▶ _TEXT SEGMENT_
◇ ◇ ◇ ◇ ◇
Elastic Net Regression is an algorithm that overcame the limitations of both ridge and lasso regression by incorporating both of them. Yes, you read this right it is a combination of ridge and lasso regression. That is the reason it is preferred over the latter two algorithms. It is also a regularized version of linear regression, so I would be skipping all the similar explanations. I would recommend you to understand Linear Regression first and then continue this article, so that you can understand elastic net regression properly. Let’s understand the math behind this algorithm.

Math Behind

The cost function of an elastic net regression consists of both l1 and l2 penalties. Following is the cost function of an elastic net regression.

Cost Function > Elastic Net Regression

$$ \operatorname{J}(\theta) = \operatorname{MSE}(\theta) + r \alpha \sum_{j=1}^{n}\left|\theta_{j}\right|+\frac{1-r}{2} \alpha \sum_{k=1}^{n} \left(\theta_{k}\right)^{2} $$

Where, \( \operatorname{MSE}(\boldsymbol{\theta}) \) = gradient vector explained here in batch gradient descent Partial Derivative of a Cost Function
r = floating-point value of a mix ratio of ridge and lasso regression given between 0 to 1, where 0 is equivalent to the ridge regression and 1 is equivalent to the lasso regression.
\( \alpha \) = (alpha) penalty constant parameter given to a model.
n = number of features, remember it starts from 1 because a bias value is kept at 0th position.
\( \theta_{j} \) and \( \theta_{k} \) = are weights corresponding to a feature.
|…| = for taking an absolute value as used in a lasso regression.
At the end, weight is squared as used in a ridge regression.

Cost Function > Explanation

⦿ As stated in the equation above, \( \operatorname{MSE}(\boldsymbol{\theta}) \) is a partial derivative of a cost function from a gradient descent.

⦿ Mix ratio r is multiplied with a L1 penalty term of lasso regression.

⦿ At last, L2 penalty term of a ridge regression is multiplied with \( \frac{1-r}{2} \).

⦿ This calculation will give us a cost value that will be used in updating existing weights of features as mentioned in a batch gradient descent > updating weights.

⦿ Have you noticed that if we give a mix ratio r=0 then it will be completely a ridge regression and r=1 will be a lasso regression.

⦿ Do not forget to scale the input data as this regularization algorithm is also very sensitive to scale like others.
◇ ◇ ◇ ◇ ◇
▶ _REQUEST 1_
List every symbol that the elastic net article defines in the list starting with "Where,".
◇ ◇ ◇ ◇ ◇
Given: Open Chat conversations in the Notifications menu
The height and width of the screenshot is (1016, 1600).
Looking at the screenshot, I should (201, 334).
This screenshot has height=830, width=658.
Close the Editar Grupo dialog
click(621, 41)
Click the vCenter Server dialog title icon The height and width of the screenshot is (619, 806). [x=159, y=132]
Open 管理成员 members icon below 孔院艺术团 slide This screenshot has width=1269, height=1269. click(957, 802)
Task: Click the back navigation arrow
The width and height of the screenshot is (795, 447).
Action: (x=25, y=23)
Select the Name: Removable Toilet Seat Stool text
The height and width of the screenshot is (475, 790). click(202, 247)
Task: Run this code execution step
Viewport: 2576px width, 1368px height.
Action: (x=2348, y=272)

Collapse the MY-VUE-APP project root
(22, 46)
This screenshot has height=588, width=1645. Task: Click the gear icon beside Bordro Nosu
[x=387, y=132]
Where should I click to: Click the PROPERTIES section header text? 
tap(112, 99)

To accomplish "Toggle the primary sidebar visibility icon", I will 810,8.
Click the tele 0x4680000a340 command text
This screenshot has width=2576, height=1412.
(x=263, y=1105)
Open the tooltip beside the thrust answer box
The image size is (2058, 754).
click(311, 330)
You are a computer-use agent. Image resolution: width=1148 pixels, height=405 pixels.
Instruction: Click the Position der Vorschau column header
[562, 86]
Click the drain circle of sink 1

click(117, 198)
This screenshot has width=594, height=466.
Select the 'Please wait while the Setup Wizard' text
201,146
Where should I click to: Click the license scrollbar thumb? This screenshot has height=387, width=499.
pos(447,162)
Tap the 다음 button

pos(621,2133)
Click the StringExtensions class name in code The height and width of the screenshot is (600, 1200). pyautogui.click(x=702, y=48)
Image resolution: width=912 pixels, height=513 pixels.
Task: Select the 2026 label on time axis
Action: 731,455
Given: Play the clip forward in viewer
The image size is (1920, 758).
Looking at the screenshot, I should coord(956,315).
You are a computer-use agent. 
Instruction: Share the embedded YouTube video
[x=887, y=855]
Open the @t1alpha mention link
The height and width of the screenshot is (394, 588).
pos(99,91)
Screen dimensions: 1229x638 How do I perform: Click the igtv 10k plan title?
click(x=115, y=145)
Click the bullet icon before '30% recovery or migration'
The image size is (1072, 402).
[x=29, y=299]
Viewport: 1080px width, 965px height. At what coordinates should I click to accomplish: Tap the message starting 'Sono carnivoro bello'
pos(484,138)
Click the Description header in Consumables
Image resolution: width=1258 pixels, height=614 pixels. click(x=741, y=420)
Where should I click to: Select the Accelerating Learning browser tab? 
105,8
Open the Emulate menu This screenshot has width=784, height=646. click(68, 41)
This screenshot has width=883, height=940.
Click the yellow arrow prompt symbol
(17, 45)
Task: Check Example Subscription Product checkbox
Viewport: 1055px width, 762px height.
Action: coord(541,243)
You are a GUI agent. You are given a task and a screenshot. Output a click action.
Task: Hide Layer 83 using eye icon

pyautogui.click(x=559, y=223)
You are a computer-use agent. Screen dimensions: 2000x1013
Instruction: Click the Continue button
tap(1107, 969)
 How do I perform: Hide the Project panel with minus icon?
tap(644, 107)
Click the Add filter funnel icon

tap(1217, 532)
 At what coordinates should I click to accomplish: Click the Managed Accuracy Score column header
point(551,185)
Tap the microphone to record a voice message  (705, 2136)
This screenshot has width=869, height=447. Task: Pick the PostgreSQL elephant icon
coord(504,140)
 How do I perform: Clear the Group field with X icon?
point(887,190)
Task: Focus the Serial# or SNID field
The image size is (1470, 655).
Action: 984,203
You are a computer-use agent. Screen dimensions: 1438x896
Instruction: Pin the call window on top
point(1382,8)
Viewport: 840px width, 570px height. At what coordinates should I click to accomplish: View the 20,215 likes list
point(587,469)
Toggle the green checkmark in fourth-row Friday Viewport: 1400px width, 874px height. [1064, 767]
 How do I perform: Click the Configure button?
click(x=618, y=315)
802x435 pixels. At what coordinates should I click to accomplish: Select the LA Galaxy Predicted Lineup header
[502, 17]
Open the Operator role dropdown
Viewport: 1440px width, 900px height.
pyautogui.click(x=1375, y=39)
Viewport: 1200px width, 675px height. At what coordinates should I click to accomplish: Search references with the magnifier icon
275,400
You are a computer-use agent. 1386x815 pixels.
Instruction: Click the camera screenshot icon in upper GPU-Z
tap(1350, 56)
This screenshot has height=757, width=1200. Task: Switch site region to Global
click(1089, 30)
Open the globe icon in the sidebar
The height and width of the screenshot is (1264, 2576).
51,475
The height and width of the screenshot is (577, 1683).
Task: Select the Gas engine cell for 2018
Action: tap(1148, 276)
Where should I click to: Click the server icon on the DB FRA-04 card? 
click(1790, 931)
◇ ◇ ◇ ◇ ◇
▶ _REQUEST 2_
Start at the line of the listing that contains "Where should I click to: Click the server" and continue to the end of the listing. Write out those lines again, requests included, and add 135 to each coordinate in the answers.

▶ _CORRECT RESPONSE 1_
MSE(θ)
r
α (alpha)
n
θj and θk
|…|

▶ _CORRECT RESPONSE 2_
Where should I click to: Click the server icon on the DB FRA-04 card? 
click(1925, 1066)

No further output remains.